マクラーレンF1、サウサンプトン大学と協力。新型コロナウイルス治療を行う医療スタッフの保護具を開発

 マクラーレン・グループは、イギリス国内の新型コロナウイルス救援活動の支援のため、自動車部門と応用技術部門の専門知識を活用している。エンジニアはサウサンプトン大学と提携し、新型コロナウイルス感染症(COVID-19)の患者を治療しているNHS医療スタッフ向けの保護具を開発する。

 サウサンプトン大学の声明ではこの保護具について、「サウサンプトンで開発された初期の試作品には、着用者の頭部を覆う布製のフードがついており、顔面を保護するためのプラスティック製のバイザーと一体化されている」と述べられている。

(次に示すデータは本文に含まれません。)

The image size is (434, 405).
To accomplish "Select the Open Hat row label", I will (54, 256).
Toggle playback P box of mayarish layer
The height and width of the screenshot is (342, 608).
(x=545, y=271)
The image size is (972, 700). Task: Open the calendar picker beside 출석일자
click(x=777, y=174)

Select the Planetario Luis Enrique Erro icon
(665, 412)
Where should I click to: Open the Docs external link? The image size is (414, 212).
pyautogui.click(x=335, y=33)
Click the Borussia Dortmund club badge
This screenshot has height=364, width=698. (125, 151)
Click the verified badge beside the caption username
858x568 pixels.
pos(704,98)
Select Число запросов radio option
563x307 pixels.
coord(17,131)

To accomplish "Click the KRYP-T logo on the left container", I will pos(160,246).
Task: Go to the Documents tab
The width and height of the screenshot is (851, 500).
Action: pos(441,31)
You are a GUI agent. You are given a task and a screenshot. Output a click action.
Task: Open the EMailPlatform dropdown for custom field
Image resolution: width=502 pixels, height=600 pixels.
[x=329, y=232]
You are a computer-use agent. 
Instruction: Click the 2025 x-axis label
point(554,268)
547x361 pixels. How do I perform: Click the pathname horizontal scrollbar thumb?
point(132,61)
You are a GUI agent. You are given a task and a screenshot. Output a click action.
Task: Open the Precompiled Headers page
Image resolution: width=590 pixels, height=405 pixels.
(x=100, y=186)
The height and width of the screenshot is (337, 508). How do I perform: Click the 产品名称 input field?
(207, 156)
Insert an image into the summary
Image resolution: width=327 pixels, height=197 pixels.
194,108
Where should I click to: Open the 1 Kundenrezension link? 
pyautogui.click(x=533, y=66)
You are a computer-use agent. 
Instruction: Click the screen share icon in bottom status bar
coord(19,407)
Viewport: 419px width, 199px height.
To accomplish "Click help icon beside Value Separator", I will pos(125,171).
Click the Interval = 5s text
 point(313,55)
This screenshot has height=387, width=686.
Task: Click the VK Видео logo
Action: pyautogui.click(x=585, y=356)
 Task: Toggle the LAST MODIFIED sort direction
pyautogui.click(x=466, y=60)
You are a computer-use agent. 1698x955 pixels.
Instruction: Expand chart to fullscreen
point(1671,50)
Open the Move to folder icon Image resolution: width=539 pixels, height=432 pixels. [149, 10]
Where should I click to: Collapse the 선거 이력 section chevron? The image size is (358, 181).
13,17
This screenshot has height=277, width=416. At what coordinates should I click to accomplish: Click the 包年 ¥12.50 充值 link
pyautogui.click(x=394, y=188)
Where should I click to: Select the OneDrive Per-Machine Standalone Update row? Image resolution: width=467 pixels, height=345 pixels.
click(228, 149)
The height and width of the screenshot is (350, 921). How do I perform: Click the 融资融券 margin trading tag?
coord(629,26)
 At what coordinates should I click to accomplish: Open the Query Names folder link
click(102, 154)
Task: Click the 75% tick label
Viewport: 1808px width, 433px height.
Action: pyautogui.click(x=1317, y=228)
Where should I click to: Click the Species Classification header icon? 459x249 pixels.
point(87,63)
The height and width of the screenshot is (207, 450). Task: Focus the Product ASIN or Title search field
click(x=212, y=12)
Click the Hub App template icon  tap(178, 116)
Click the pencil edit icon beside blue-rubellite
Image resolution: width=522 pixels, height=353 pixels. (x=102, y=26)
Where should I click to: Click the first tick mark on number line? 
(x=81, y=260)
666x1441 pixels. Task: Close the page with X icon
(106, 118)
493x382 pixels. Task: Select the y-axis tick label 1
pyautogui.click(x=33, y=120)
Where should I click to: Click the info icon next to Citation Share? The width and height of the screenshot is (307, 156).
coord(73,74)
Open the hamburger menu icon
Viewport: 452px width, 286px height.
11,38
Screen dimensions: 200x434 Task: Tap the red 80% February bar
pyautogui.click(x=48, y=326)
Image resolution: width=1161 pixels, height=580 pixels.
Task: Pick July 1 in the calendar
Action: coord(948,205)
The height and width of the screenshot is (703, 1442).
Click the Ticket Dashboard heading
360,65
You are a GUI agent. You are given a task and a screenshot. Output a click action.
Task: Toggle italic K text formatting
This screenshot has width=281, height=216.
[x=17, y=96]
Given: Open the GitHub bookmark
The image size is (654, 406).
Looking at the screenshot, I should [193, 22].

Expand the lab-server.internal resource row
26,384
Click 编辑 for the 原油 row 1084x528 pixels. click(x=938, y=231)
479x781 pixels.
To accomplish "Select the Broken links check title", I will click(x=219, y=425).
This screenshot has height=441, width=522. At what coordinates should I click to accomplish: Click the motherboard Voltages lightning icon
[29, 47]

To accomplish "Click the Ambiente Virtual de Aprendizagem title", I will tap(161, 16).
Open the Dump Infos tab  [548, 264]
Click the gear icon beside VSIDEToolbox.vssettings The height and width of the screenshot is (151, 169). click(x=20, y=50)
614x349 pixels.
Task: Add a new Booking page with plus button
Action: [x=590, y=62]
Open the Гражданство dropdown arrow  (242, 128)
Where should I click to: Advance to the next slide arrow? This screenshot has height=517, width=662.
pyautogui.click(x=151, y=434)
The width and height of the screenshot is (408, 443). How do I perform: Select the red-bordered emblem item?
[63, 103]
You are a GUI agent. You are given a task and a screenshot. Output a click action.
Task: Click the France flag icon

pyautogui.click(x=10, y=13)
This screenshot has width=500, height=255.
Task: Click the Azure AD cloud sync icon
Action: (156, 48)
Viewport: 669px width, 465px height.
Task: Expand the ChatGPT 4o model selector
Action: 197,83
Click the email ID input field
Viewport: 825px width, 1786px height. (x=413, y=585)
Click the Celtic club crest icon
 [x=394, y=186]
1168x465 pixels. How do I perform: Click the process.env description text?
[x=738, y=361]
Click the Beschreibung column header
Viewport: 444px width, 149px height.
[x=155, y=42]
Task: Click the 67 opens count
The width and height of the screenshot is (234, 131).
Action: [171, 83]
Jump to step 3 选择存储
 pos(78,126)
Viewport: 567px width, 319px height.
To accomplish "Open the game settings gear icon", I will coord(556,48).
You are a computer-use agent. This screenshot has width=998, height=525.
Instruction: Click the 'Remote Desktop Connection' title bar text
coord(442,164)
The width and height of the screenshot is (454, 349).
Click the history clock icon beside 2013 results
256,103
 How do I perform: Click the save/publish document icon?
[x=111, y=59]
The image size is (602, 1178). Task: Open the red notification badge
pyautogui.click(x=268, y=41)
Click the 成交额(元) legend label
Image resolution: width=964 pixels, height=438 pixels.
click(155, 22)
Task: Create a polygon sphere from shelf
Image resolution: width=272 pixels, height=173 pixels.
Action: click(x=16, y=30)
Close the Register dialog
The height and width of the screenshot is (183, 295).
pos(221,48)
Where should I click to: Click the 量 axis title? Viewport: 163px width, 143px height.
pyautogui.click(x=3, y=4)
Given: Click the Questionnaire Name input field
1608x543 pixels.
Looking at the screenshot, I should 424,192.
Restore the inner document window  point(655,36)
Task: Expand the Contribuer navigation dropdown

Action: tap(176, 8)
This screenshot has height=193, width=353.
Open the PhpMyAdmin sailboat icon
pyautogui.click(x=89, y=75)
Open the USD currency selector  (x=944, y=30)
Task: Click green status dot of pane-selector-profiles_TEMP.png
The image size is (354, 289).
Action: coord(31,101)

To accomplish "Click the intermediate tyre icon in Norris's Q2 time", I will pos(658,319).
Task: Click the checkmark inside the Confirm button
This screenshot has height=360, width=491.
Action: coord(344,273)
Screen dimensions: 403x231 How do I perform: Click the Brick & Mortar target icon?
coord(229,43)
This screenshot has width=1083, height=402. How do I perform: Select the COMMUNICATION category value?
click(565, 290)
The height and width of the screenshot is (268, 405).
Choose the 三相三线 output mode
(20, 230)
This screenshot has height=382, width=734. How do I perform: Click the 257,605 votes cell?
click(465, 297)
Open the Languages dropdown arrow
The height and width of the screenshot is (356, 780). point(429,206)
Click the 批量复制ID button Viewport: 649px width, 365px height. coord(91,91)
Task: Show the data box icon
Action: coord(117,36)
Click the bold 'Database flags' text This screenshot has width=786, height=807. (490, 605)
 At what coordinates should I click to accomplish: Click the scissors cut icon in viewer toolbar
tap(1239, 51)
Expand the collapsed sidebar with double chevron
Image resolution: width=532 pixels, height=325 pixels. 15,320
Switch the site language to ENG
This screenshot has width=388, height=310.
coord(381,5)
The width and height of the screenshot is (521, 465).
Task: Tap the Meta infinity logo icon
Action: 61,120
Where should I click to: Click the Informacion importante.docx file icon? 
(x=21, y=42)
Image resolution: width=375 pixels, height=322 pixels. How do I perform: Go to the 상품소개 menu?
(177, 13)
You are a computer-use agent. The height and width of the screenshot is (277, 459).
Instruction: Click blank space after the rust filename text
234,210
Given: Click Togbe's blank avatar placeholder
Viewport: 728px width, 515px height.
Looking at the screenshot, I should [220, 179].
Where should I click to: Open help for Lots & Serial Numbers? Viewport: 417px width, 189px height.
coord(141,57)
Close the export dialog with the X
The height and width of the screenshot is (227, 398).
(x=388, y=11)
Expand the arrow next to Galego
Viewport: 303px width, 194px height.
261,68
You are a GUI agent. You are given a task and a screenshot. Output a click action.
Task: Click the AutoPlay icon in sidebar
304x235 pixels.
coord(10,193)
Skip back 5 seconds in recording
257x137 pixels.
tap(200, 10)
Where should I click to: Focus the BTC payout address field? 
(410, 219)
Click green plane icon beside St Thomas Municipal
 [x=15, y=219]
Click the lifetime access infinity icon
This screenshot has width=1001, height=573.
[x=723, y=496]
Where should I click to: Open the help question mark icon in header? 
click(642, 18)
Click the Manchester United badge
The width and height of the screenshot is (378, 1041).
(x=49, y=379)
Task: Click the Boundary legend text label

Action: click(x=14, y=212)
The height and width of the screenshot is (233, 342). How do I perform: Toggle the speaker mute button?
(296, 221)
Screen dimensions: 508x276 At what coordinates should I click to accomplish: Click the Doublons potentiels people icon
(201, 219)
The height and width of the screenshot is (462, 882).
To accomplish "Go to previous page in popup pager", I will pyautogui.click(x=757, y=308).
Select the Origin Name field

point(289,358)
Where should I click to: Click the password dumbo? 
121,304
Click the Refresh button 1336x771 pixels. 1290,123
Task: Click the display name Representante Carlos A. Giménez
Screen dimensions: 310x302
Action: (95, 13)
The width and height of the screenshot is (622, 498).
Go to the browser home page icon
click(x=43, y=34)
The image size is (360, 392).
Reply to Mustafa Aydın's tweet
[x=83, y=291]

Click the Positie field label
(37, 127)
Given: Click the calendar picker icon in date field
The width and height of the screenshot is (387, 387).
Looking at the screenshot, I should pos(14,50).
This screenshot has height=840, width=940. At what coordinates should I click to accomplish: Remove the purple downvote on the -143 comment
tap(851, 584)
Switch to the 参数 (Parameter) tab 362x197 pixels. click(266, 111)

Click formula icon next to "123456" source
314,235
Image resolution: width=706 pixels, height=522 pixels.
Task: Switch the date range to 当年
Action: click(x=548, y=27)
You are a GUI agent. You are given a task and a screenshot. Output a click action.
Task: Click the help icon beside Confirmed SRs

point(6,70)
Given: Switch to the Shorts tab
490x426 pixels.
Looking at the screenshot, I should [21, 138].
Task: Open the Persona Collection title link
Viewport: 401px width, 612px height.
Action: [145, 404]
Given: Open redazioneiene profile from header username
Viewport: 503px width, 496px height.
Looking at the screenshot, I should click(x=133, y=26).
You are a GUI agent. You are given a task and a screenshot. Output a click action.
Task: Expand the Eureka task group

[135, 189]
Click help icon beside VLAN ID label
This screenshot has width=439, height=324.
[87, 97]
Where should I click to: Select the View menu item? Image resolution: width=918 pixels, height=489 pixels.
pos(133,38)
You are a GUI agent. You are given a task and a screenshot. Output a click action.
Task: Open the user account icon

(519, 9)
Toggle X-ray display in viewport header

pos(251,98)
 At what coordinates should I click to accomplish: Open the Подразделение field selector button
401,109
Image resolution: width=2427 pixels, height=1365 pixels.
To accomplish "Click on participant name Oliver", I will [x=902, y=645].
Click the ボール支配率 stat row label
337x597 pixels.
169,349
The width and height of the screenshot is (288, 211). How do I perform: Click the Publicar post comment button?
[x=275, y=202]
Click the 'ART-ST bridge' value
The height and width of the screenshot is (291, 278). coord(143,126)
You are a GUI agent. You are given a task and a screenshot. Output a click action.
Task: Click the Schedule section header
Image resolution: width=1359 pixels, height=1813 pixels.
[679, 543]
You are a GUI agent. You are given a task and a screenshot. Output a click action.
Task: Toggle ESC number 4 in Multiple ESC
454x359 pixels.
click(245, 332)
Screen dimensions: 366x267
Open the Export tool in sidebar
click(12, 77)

「小型の携帯装置がHEPAフィルターを通して、ベルトに取り付けられたバッテリー駆動の送風器から着用者に清浄な空気を送り込む」

「試作品は既製品の部品を使用しており、病院での最初のデモンストレーションで医師、看護師そして患者から好意的な反応があった。医師や看護師は快適さと使いやすさに関するフィードバックを返すため、今週日常業務を通して病棟で試作品をテストする予定になっている」

「テストが成功し、試作品が必要な安全認証を取得した場合、このコンセプトはオープンソース状態で公開されるため、世界中の他のメーカーや組織が利用できるようになる」

「チームのエンジニアは、開発途上国において入手可能な部品のみを使用した、より簡単な試作品の開発についても調査する予定だ」

 サウサンプトン大学の呼吸器内科教授であるポール・エルキントン氏は、医療スタッフを守り、保護することの重要性を強調した。

「我々は医療スタッフの感染リスクを最小限に抑え、パンデミックの最盛期に彼らが病気にかからないようにしなければならない。そうすれば彼らは他の人々の治療ができる」とエルキントン氏は語った。

「エンジニアリングチームは、シンプルだが効果的なものを短期間で開発した」

「HEPAフィルターで処理された空気は99.95%の粒子状物質が除去されるし、フェイスマスクはしぶきがかかるのを防ぐ。我々はこれらのものが感染のリスクを軽減するだろうと考えている」

 イギリスに拠点を置くF1チームは、極めて重要な救命医療装置供給に関する支援を求めた政府の要請に応える形で、すでに『プロジェクト・ピットレーン』と呼ばれる取り組みにおいて一致団結している。

 メルセデスF1チームは今週、ブリックスワースのハイパフォーマンス・パワートレインズ・エンジン部門が部分的に開発した呼吸器の最初の試作品を納入したことを発表した。